TASKS AND EXERCISES:
1 – Using the Kanban interview below, answer these:
(a) What position does the interviewee hold at Microsoft?
(b) Which company introduced the word Kanban?
(c) What does the Kanban board today let teams do?
2 – Continue the Kanban interview below from its last line.

PROVIDED PASSAGE:
>> Thanks for having me.
>> So what do you do here at Microsoft?
>> Well, I’m the Program Manager on the Kanban team in Visual Studio team services and team foundation server.
>> Okay, so what is a Kanban board and why would a team want to use one?
>> Okay, so we’ll start with the word Kanban, right? That was introduced by Toyota back when they were trying to gain efficiencies in their production of cars, obviously.
>> And so basically, what the Kanban board today does is it’s an electronic board for teams to visually manage their work as it goes through the process, whatever that may be.
>> Okay, so it was used in manufacturing for vehicles, what are we doing with them in software?
>> I think sometime, after Toyota really made it popular, a lot of other industries started realizing that the processes, and the bottle necks, and inefficiencies that other industries face could be applied to the same type of.
>> Tool or-
>> Process or something.
>> So we’re using this board to be able to visualize the flow of our work as it starts from inception to being completed, right?
>> Right, exactly.

ENTRIES:
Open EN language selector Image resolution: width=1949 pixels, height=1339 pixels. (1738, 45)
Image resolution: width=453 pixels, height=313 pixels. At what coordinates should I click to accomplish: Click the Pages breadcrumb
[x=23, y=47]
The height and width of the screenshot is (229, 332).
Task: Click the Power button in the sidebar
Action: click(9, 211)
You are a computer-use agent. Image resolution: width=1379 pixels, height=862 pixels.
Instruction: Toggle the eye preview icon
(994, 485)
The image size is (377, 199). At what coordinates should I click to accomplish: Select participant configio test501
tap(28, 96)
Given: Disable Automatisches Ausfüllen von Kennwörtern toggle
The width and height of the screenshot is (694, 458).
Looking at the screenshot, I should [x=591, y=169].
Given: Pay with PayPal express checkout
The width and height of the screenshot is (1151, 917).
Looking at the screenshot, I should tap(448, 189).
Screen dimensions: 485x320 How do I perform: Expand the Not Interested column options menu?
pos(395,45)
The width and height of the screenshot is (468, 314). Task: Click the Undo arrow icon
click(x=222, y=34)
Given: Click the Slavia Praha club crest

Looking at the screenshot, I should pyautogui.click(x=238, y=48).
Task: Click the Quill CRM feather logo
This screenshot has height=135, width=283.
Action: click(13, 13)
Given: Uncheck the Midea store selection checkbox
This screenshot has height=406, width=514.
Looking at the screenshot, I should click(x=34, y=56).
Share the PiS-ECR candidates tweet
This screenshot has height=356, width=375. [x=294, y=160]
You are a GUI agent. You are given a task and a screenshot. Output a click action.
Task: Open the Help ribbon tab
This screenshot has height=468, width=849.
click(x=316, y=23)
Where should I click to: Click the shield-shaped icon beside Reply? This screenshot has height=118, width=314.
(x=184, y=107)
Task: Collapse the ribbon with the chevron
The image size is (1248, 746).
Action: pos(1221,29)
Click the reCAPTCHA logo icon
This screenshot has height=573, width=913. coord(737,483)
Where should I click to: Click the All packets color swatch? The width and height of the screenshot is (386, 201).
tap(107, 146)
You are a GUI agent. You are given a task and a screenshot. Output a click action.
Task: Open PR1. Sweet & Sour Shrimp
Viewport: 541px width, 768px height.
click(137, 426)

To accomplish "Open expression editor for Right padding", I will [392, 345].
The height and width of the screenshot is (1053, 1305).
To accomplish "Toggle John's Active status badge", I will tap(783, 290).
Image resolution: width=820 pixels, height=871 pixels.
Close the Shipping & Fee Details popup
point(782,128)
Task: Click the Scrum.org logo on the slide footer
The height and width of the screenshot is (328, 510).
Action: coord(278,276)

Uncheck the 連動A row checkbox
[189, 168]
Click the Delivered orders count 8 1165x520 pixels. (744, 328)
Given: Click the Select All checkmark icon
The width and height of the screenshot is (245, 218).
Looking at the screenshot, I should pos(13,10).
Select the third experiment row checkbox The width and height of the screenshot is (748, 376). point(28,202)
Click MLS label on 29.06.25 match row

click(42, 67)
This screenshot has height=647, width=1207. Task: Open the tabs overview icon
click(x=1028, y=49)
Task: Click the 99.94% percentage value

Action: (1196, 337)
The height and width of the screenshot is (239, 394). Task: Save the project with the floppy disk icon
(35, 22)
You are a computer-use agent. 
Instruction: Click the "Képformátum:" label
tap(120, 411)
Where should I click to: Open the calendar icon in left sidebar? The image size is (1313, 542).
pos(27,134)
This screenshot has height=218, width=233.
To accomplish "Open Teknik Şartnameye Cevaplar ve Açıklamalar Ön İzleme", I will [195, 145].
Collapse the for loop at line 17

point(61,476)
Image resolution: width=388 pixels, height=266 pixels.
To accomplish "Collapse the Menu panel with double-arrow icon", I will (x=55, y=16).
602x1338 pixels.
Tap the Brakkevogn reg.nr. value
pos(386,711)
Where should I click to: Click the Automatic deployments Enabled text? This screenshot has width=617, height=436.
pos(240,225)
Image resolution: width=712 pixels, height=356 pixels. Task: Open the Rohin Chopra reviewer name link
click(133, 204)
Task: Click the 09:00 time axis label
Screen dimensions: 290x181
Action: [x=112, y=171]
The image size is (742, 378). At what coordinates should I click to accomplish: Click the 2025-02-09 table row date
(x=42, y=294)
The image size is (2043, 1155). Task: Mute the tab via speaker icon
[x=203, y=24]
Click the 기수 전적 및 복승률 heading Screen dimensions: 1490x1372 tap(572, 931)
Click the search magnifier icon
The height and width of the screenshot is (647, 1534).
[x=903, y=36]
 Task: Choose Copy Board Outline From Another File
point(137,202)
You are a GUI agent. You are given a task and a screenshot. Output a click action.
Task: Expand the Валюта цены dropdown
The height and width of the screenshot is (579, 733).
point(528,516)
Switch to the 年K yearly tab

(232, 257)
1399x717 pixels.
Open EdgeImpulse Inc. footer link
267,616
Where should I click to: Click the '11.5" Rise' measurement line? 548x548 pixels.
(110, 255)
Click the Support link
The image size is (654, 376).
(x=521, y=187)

FINAL RESULTS:
1 –
(a) Program Manager on the Kanban team in Visual Studio team services and team foundation server.
(b) Toyota.
(c) Visually manage their work as it goes through the process.

2 –
>> Okay, so I’m a certified Scrum master, a big Scrum fan. And I actually use Kanban boards as part of managing my teams. And one of the things I liked about and the most was something called a WIP limit, right? Which is like Work In Progress, can you talk to us a little bit about what Work In Progress is? And why we would use it?
>> Sure, so a lot of Kanban is about making sure that the cycle time is low. So the inception of that work item into the development phase and then getting to the actual delivery to a customer, right? And Work In Progress limits really help you because they essentially set a way for teams to focus on the items that are actively in development, instead of picking something new. So a team will set a Work In Progress limit for their Kanban board. And if that team goes over the limit, as in they’re picking up new work before finishing else, something else, the board will let you know, and say, hey, why don’t you finish that item? Get it to delivery before you pick up something else.
>> Got it, yeah, I used to have some really clever Scrum teams who would take on all this work. And they would burn it all down to one hour. And they would go grab something else and burn that down to one hour.
>> And by the end of script, it looked like [LAUGH].
>> Eventually, you’ll have a big backlog, yep.
>> Yeah, it looked like we burned a lot of hours, but nothing actually got done. And a WIP limit would have forced them to, before you go and grab that other task, finish the tasks that are in there right now, right?
>> That’s right.
>> And our board is able to do that.
>> Yeah, absolutely.
>> So why don’t you show us what our Kanban board can do?
>> Okay, sure. We’ll just jump into the demo right here. So the first thing I want to point out is the board lives under the work hub here.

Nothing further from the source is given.